The night of last year’s Walkleys, Crikey’s journos arrived armed with cocaine swabs we had hoped to use to blow journalism’s dirty drug habits wide open. We didn’t find anything, so we didn’t do much with the exercise. But perhaps we were looking in the wrong place.

In the prologue to his campaign diary, What a Time to be Alive, out on Monday, BuzzFeed political editor Mark Di Stefano says that he was, in fact, offered cocaine that night. In the disabled toilets, shortly after being told all about the benefits of union membership. “It was a union doling out free coke to journalists,” he writes.

Di Stefano’s encounter came at his first Walkleys — he was there at Crown Casino to support colleague Allan Clarke, who was a nominee.

“I hadn’t expected … just how much the room was split into cliques. On one side was the ABC-Fairfax community, who subsequently dominated the awards. They were nerds, snobs and often lacked in self-awareness. Apparently The Guardian hadn’t purchased a table, according to the gossip, because some of their more high-profile journalists weren’t nominated …

“On the other side of the room were the commercial networks (Channel 7, Channel 9, Channel Ten and News Corp). Oh, they were so cool. They were attractive. They sneered at whole categories where only the ABC was nominated. They politely clapped, took duck-pouted selfies for Instagram and posed for Snapchats where they spewed rainbows onto the table.”

The ABC would go on to win the Gold Walkley for Four Corners’ expose into the greyhound racing industry. Di Stefano recalls hearing  a “drunk high-profile reporter from The Australian” complaining that this shouldn’t be possible given the report didn’t even win the sports category (funny story, that — the judges in the sports category did want it to win, but they were overruled higher up the chain).

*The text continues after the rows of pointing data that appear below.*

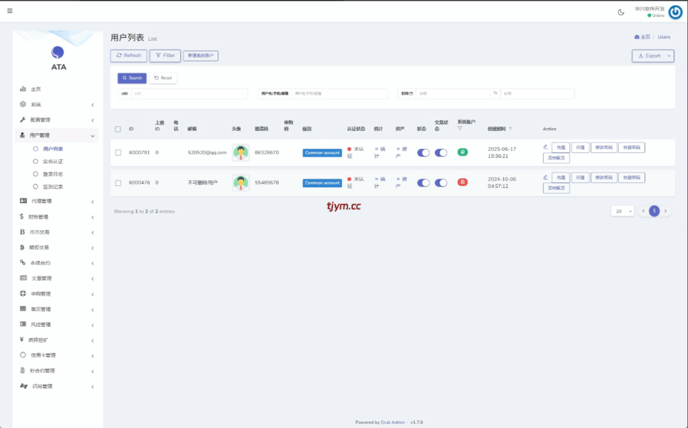Click the green 系统账户 badge for user 6000791
Viewport: 688px width, 428px height.
tap(462, 152)
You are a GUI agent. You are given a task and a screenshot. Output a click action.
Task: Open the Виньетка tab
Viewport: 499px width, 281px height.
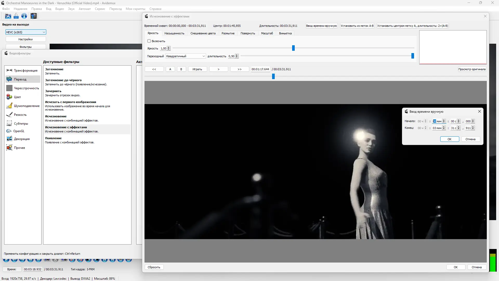coord(285,33)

“I should say there are good people in this community,” Di Stefano writes. “But you mix a few beers with some cheap chardonnay and what results is a nightmare adult version of Mean Girls. There was a ‘you can’t sit with us’ attitude that rippled out through the entire night.”

At this point, Di Stefano’s observations get very interesting. He ran into Crikey‘s Josh Taylor, who had emerged from the toilets looking “crestfallen”. Taylor’s quoted saying:

“Oh, I was sent in there with these drug testing slips. My editor made me try to find cocaine on the counters.”

(For the record, Taylor says his recollection of events is somewhat, but not substantially, different.)

Afterwards, at the after party, Di Stefano danced with Sandra Sully. Then he went to the bar, and a “young bloke” with “one of the unions in attendance”, whom Di Stefano dubs “Peter”, sidled up to him.

“Peter” asked Di Stefano whether BuzzFeed was unionised. It wasn’t, though Di Stefano, describing himself as the child of “unionist parents”, was somewhat sympathetic to the argument. So “Peter” started laying it on.

“Unions look after you if you join us,” “Peter” is quoted as saying. Di Stefano asked what that was meant to mean. “Well, there are benefits,” “Peter” continued. Someone on the other side of the bar then whispered to Di Stefano that “Crikey don’t know shit”, and led him to the disabled toilets. There, “a small bag of white powder materialised”. Di Stefano asked if it came with a union stamp. “Mate, these are the benefits of joining the union,” he was allegedly told. It is not clear from the book whether or not Di Stefano took up the offer.

Di Stefano continues:

“The next day I wanted to text Josh from Crikey and say, ‘Mate, I found it!’ It just happened that it wasn’t the Cool Kids from the commercial networks. It wasn’t Sandra Sully. The ABC-Fairfax nexus weren’t doing it. It was a union doling out free coke to journalists.”